Le temps est, par rapport à nous, l'impression que laisse dans la mémoire, une suite d' événemens dont nous sommes certains que l'existence a été successive.

Le mouvement est propre à lui servir de mesure ; car un corps ne pouvant pas être dans plusieurs lieux à-la-fois, il ne parvient d' un endroit à un autre, qu' en passant successivement par tous les lieux intermédiaires. Si l'on est assuré qu' à chaque point de la ligne qu' il décrit, il est animé de la même force ; il la décrira d' un mouvement uniforme, et les parties de cette droite pourront mesurer le temps employé à les parcourir. Quand un pendule, à la fin de chaque oscillation, se retrouve dans des circonstances parfaitement semblables, les durées de ces oscillations, sont les mêmes, et le temps peut se mesurer par leur nombre. On peut aussi employer à cette mesure, les révolutions successives de la sphère céleste, dans lesquelles tout paroît égal ; mais on est unanimement convenu de faire usage pour cet objet, du mouvement du soleil dont les retours au méridien et au même équinoxe, forment les jours et les années. Dans la vie civile, le jour est l'intervalle de temps qui s' écoule depuis le lever jusqu' au coucher du soleil : la nuit est le temps pendant lequel le soleil reste au-dessous de l'horizon. Le jour astronomique embrasse toute la durée de sa révolution diurne ; c' est l'intervalle de temps, compris entre deux midis ou entre deux minuits consécutifs. Il surpasse la durée d' une révolution du ciel, qui forme le jour sydéral ; car si le soleil traverse le méridien au même instant qu' une étoile ; le jour suivant, il y reviendra plus tard, en vertu de son mouvement propre par lequel il s' avance d' occident en orient ; et dans l'espace d' une année, il passera une fois de moins que l'étoile,au méridien. On trouve ainsi, qu' en prenant pour unité, le jour moyen astronomique ; la durée du jour sydéral est de 0, 997269722 jour.

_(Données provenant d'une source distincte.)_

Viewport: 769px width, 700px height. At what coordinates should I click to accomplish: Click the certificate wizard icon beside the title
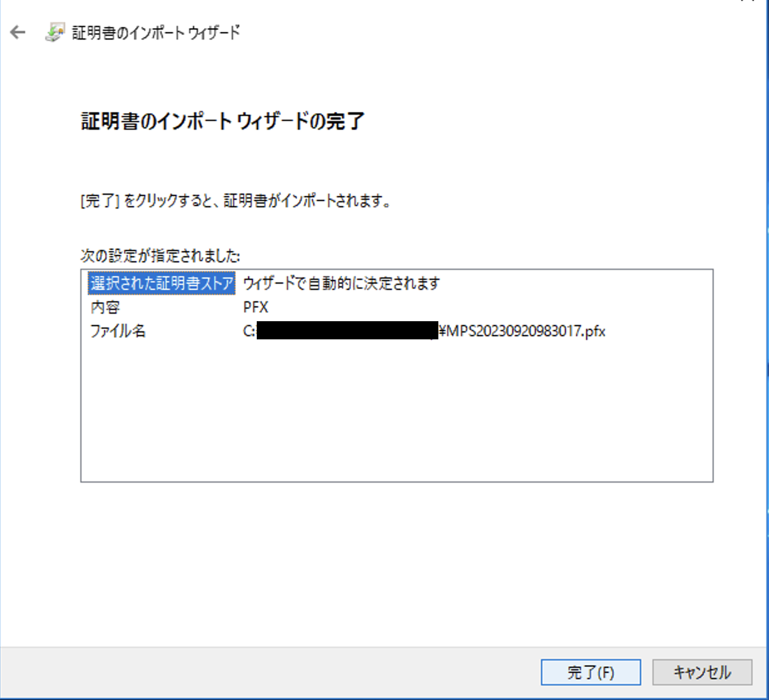pyautogui.click(x=56, y=33)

Les jours astronomiques ne sont pas égaux ; deux causes, l'inégalité du mouvement propre du soleil, et l'obliquité de l'écliptique, produisent leurs différences. L'effet de la première cause est sensible : ainsi au solstice d' été, vers lequel le mouvement du soleil est le plus lent, le jour astronomique approche davantage du jour sydéral, qu' au solstice d' hiver, où ce mouvement est le plus rapide. Pour concevoir l'effet de la seconde cause, il faut observer que l'excès du jour astronomique sur le jour sydéral, n' est dû qu' au mouvement propre du soleil, rapporté à l'équateur. Si par les extrémités du petit arc que le soleil décrit sur l'écliptique dans un jour, et par les pôles du monde, on imagine deux grands cercles de la sphère céleste ; l'arc de l'équateur, qu' ils interceptent, est le mouvement journalier du soleil, rapporté à l'équateur, et le temps que cet arc met à traverser le méridien, est l'excès du jour astronomique sur le jour sydéral ; or il est visible que dans les équinoxes, l'arc de l'équateur est plus petit que l'arc correspondant de l'écliptique, dans le rapport du cosinus de l'obliquité de l'écliptique, au rayon ; dans les solstices, il est plus grand dans le rapport du rayon au cosinus de la même obliquité ; le jour astronomique est donc diminué dans le premier cas, et augmenté dans le second. Pour avoir un jour moyen indépendant de ces causes ; on imagine un second soleil mû uniformément sur l'écliptique, et traversant toujours aux mêmes instans que le vrai soleil, le grand axe de l'orbe solaire, ce qui fait disparoître l'inégalité du mouvement propre du soleil. On fait ensuite disparoître l'effet de l'obliquité de l'écliptique, en imaginant un troisième soleil, passant par les équinoxes, aux mêmes instans que le second soleil, et mû sur l'équateur, de manière que les distances angulaires de ces deux soleils à l'équinoxe du printemps, soient constamment égales entr' elles. L'intervalle compris entre deux retours consécutifs de ce troisième soleil, au méridien, forme le jour moyen astronomique. Le temps moyen se mesure par le nombre de ces retours, et le temps vrai se mesure par le nombre des retours du vrai soleil, au méridien. L'arc de l'équateur, intercepté entre deux méridiens menés par les centres du vrai soleil et du troisième soleil, et réduit en temps à raison de la circonférence entière pour un jour, est ce que l'on nomme équation du temps .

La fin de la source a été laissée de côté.